Si sono avvalse della facoltà di non rispondere le due indagate arrestate nell’ambito dell’inchiesta sull’omicidio di Franca Genovini, 85 anni, residente a Castellina in Chianti. L’interrogatorio di garanzia si è svolto la mattina di lunedì 9 febbraio 2026 davanti al giudice per le indagini preliminari del Tribunale di Siena, Andrea Grandinetti.
La 25enne vicentina e la complice scelgono il silenzio davanti al gip
La prima a comparire in aula è stata la 37enne, indicata come nipote acquisita dell’anziana. La persona è assistita dagli avvocati Fabio e Giulio Pisillo.
Successivamente è stata sentita la 25enne domiciliata ad Altavilla Vicentina, difesa dall’avvocato Fausto Rugini. Entrambe hanno scelto di non rendere dichiarazioni.
Anziana uccisa a Siena
Le due giovani sono indagate per il presunto coinvolgimento nell’omicidio dell’85enne avvenuto a Castellina in Chianti. Le indagini proseguono per chiarire ruoli e responsabilità.
Il decesso risale alla mattina del 7 agosto 2024, quando l’85enne è stata trovata senza vita, seduta su una sedia nella cucina della propria abitazione. In un primo momento l’episodio era stato ricondotto a cause naturali. Il giorno successivo, però, i militari hanno rilevato l’assenza dei gioielli che la pensionata indossava abitualmente. L’elemento ha portato all’apertura di un fascicolo per omicidio contro ignoti e alla disposizione dell’autopsia.
Le verifiche si sono concentrate sulla 37enne senese, parente acquisita della vittima. Gli accertamenti hanno poi collegato anche la 25enne vicentina.
Secondo quanto ricostruito dagli investigatori, la giovane residente nel Vicentino sarebbe arrivata nel Senese proprio il giorno del decesso, riferendo al compagno di doversi spostare per un colloquio di lavoro.
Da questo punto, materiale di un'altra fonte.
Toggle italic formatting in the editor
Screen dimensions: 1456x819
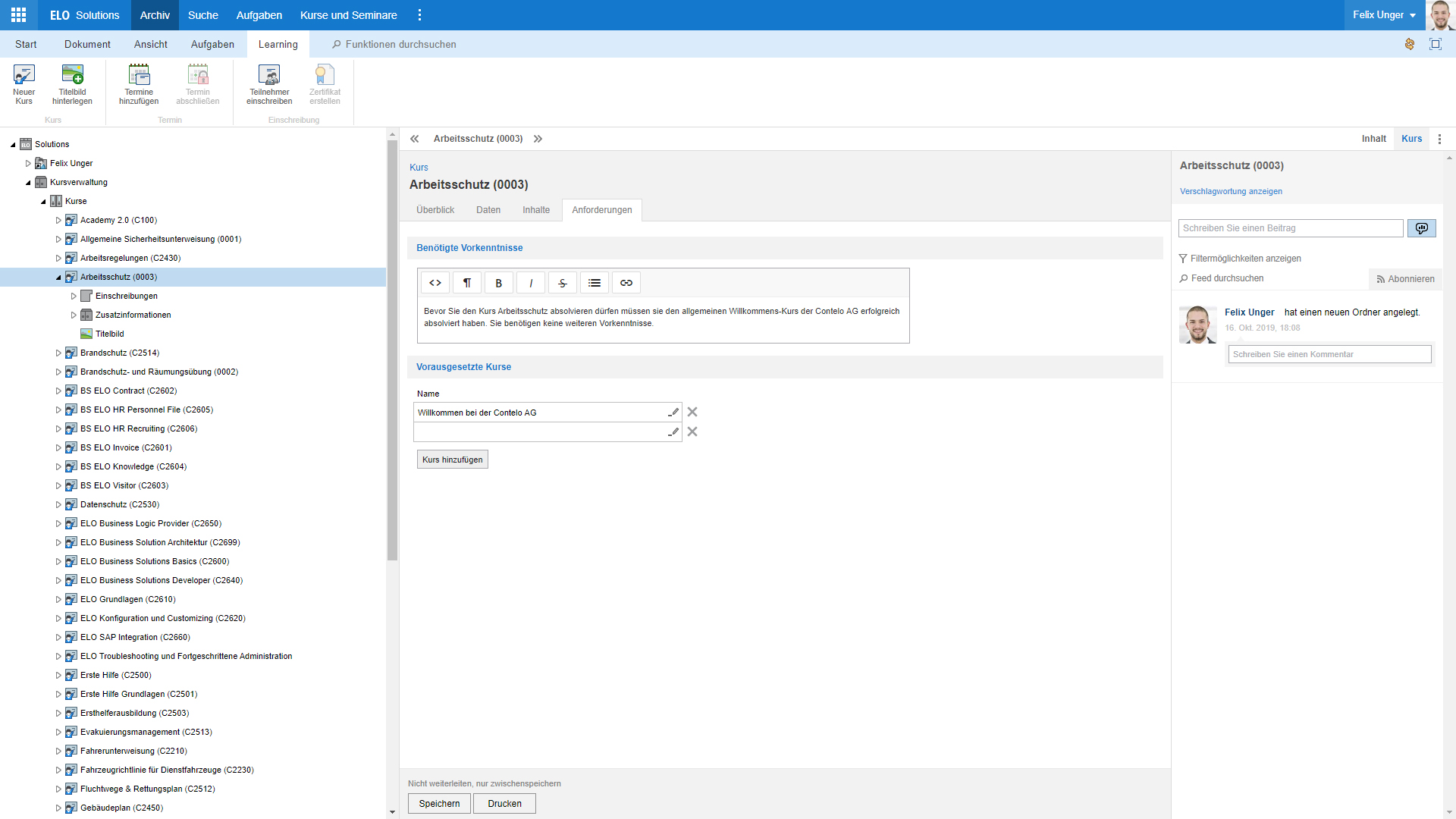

In realtà si sarebbe recata nell’abitazione dell’anziana, rimanendovi per diverse ore, anche in presenza della 37enne. Le due non sarebbero rimaste sempre insieme, ma avrebbero lasciato la casa con i gioielli della vittima.
Le accuse contestate
Le indagate risultano accusate, a vario titolo, di rapina pluriaggravata per il furto di monili in oro per un valore stimato superiore a 6 mila euro, 3 mila euro in contanti, una carta Postamat e altri beni.
Viene inoltre contestato l’autoriciclaggio per la vendita dei gioielli a un esercizio “Compro oro” di Poggibonsi e l’uso indebito della carta con prelievi effettuati in uffici postali del Veneto. Alla 37enne sono addebitate anche le ipotesi di calunnia e simulazione di reato per aver indicato due cittadini macedoni poi risultati estranei ai fatti.